Скоро Ознобихин, проворно ориентирующийся среди улочек ночной Поттайи, шмыгнул в переулок и по винтовой лестнице принялся карабкаться наверх, навстречу аляпистому панно с нарисованной обнаженной тайкой.
Заведение оказалось «крутым» вариантом стриптиз-шоу.
В небольшом затемненном помещении вокруг помоста за столиками угадывались редкие группки посетителей, а в центре ярко освещенного, гулкого, словно барабан, круга, изогнувшись назад и присев на собственные пятки, что-то демонстрировала обнаженная стриптизерша.
Они протиснулись за свободный столик, с которого особенно хорошо была видна суть представления. Коломнин, приготовившийся присесть, разглядел эту суть и, непроизвольно перетряхнувшись, перебрался на стул, стоящий к помосту спиной. Постаравшись впрочем, чтоб это не выглядело демонстративным.
Девушка курила влагалищем. Судя по разбросанным вокруг бутылкам и яйцам, шла демонстрация нетрадиционных возможностей женских гениталий.
— Погоди! Она еще жопой сигару выкурит! — азартно поообещал Ознобихин, подняв вверх два пальца и оглядываясь вокруг в поисках официанта.
И тут из темноты зала поднялась еще одна рука и приветливо помахала.
Ознобихин всмотрелся. — Не может быть! Где бы встретиться! Я всегда говорил: земной шар тесен, как коммуналка, — пробормотал он, поднимаясь. Из-за дальнего столика навстречу шагнула какая-то женщина.
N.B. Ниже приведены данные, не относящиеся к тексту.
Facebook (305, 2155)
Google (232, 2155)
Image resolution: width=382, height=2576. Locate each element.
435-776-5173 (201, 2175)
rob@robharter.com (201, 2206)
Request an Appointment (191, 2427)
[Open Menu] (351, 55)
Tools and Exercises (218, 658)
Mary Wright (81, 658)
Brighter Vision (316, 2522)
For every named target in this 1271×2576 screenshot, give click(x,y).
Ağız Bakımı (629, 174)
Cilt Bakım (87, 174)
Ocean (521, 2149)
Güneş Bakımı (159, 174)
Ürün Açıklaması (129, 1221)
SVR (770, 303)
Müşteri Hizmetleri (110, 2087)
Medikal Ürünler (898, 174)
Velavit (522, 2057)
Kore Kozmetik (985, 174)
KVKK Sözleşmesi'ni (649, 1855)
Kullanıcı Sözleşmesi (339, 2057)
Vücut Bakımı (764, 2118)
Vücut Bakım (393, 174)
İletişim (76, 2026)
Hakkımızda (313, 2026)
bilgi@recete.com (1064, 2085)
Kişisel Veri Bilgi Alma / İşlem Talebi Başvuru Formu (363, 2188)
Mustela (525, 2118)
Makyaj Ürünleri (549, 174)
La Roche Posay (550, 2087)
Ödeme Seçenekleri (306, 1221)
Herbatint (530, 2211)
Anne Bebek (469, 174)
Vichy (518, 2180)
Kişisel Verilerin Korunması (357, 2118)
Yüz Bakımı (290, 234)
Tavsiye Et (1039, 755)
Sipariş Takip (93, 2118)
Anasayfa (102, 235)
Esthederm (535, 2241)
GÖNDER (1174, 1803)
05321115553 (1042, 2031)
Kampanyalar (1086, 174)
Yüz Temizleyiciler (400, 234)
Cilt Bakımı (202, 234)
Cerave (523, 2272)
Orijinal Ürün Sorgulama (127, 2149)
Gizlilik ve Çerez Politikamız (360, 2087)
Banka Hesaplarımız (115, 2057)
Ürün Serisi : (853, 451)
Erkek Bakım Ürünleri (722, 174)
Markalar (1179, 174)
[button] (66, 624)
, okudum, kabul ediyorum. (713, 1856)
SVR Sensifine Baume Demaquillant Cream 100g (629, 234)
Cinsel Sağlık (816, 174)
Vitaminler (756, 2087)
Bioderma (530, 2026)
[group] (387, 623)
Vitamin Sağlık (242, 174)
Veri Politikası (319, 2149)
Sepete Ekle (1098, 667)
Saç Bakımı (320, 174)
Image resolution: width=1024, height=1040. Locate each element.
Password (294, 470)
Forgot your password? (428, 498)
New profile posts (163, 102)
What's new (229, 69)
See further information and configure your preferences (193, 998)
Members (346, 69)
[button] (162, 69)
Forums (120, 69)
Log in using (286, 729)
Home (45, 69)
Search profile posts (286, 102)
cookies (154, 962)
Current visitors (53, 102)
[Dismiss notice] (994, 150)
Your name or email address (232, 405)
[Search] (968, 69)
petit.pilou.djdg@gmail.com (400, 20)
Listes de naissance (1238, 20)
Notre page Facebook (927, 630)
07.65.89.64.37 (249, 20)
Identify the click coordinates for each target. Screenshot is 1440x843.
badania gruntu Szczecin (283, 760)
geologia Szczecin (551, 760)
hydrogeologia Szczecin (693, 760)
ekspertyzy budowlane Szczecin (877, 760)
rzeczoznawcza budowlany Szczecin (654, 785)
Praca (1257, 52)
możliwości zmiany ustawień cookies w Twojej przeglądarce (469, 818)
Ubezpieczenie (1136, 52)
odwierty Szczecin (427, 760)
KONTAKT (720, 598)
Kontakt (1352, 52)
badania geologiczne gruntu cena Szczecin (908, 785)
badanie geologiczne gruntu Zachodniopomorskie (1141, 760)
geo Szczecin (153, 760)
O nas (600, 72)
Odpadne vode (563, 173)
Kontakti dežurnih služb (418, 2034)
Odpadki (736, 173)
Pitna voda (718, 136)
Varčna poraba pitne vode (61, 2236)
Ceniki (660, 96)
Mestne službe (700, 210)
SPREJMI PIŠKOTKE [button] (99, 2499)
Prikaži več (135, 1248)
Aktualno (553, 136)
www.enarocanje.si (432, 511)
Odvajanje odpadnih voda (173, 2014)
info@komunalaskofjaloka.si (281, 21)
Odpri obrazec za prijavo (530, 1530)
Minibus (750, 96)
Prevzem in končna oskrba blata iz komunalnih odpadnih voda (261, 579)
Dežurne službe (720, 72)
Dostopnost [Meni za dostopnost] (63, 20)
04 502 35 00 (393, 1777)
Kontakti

До Коломнина донеслись звуки поцелуев, глуховатый женский голос, перебиваемый Ознобихинскими вскриками, беззаботный, оскольчатый смех. После короткого обмена репликами оба направились к их столику.
Привлеченный этим ее необычным смехом, Коломнин вглядывался в выступающую из темноты женщину лет тридцати, возвышающуюся на полголовы над приземистым Ознобихиным. Взмокшие соломенные волосы под воздействием бесчисленных вентиляторов, казалось, клубились вокруг слегка вытянутого, покрытого тонкой пленкой загара лица. Правая, окольцованная браслетом рука придерживала норовящий взлететь ситцевый сарафанчик. Черты лица ее не были идеально вычерченными. Но сама неправильность эта, наряду с порывистостью жестов, и составляли ее несомненное очарование. Во всяком случае для Коломнина. То ли этот смех так подействовал, то ли театральное, какое-то мистическое возникновение из темноты, — но он не мог заставить себя отвести от нее взгляд.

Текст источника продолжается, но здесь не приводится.